Bursa’da dini nikahlı eşinden ayrılan kadın, camiden kendi selasının okunduğunu duyunca ne yapacağını şaşırdı. Boşandığı eşinin selasını okutan koca, o anları da cep telefonuyla kayda aldı. Olay sonrası yakalanan Zafer Kufacı çıkarıldığı mahkemece tutuklandı. Bir önceki mahkemede "Kendisine karşı ne bir sevgim ne bir kinim vardır" diyen Kufacı, ifadesinin aynısını vererek beraatini talep etti. Mahkeme heyeti, Kufacı’nın tutukluluk halinin devamına karar verdi.

Edinilen bilgiye göre, Tuğçe Emir ve Zafer Kufacı çifti 6 yıl önce dini nikah yaparak evlendi. Bir buçuk yıl önce şiddetli geçimsizlik ve eşinin madde kullandığı iddiasıyla Tuğçe Emir, eşini terk ederek çocuğuyla birlikte ailesinin yanına gitti. Sürekli eski eşi Zafer Kufacı tarafından ölüm mesajları aldığını iddia eden Tuğçe Emir son olarak daha büyük bir şok yaşadı. Oturduğu mahallede bulunan camiden öğlen vakti kendisinin selasını duyan genç kadın cami görevlilerine ulaştı. Cami görevlileri ise bir süre hoparlörden selanın yanlış olduğunu belirten anonslar yaptı. Boşandığı eşi tarafından selasının verilmesiyle panik yapan Tuğçe Emir, soluğu polis merkezinde aldı. Şikayet üzerine harekete geçen polis şüpheliyi kısa sürede yakaladı. Emniyetteki işlemlerinin ardından adliyeye sevk edilen Zafer Kufacı tutuklandı.

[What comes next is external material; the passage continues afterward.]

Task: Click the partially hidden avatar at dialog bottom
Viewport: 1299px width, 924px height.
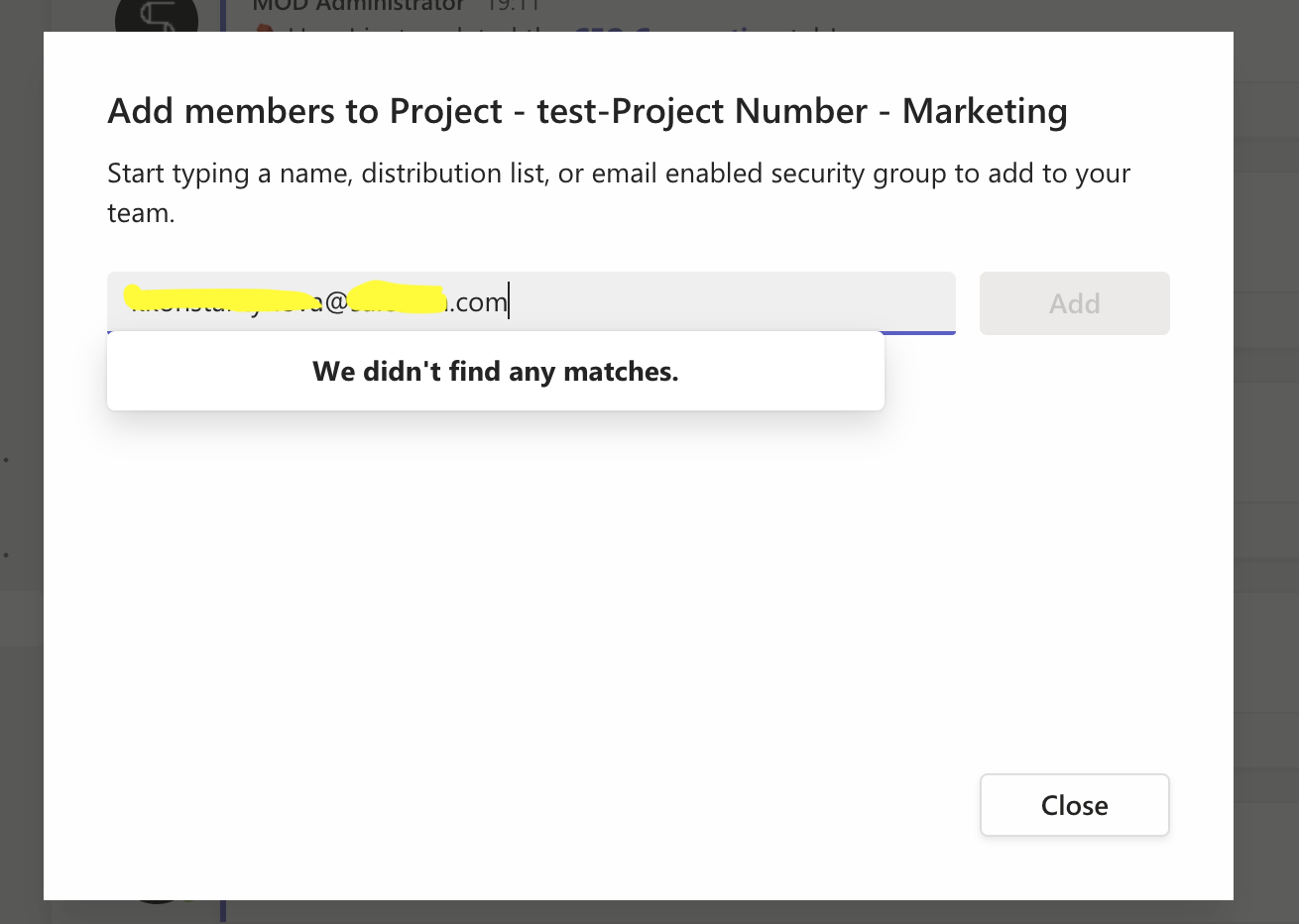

Eski eşinin ölmeden selasını vermişti, tutukluluk halinin devamına karar verildi

Aynı ifadesini verdi, tutukluluk halinin devamına karar verildi

Zafer Kufacı’nın Ses ve Görüntü Bilişim Sistemi (SEGBİS) ile katıldığı mahkemede Tuğçe Emir mahkeme salonunda hazır bulundu. Görülen ilk mahkeme ile ikinci mahkemede aynı ifadeyi veren Zafer Kufacı, savunmasında, "Suçsuzum, ben bu şekilde hiçbir şey söylemedim. Müştekinin tamamen kendi uydurmasıdır. Samimi olmak gerekirse birbirimize küfür etmişizdir. Asıl meselemiz çocuğumuzdur. Ben çocuğumuzu görmek istiyorum fakat bana göstermiyor. Kendisine karşı ne bir sevgim ne bir kinim vardır. Ben kendisine zarar verecek olsam aynı çay ocağında her gün karşılıklı çay içmeyiz. Birbirimize hakaret etmişliğimiz vardır. Bu da karşılıklı olmuştur. Şikayetten vazgeçme olursa kabul ederim. Öncelikle beraatime karar verilmesini istiyorum" dedi. Mahkeme heyeti, Zafer Kufacı’nın tutukluluk halinin devamına karar verdi.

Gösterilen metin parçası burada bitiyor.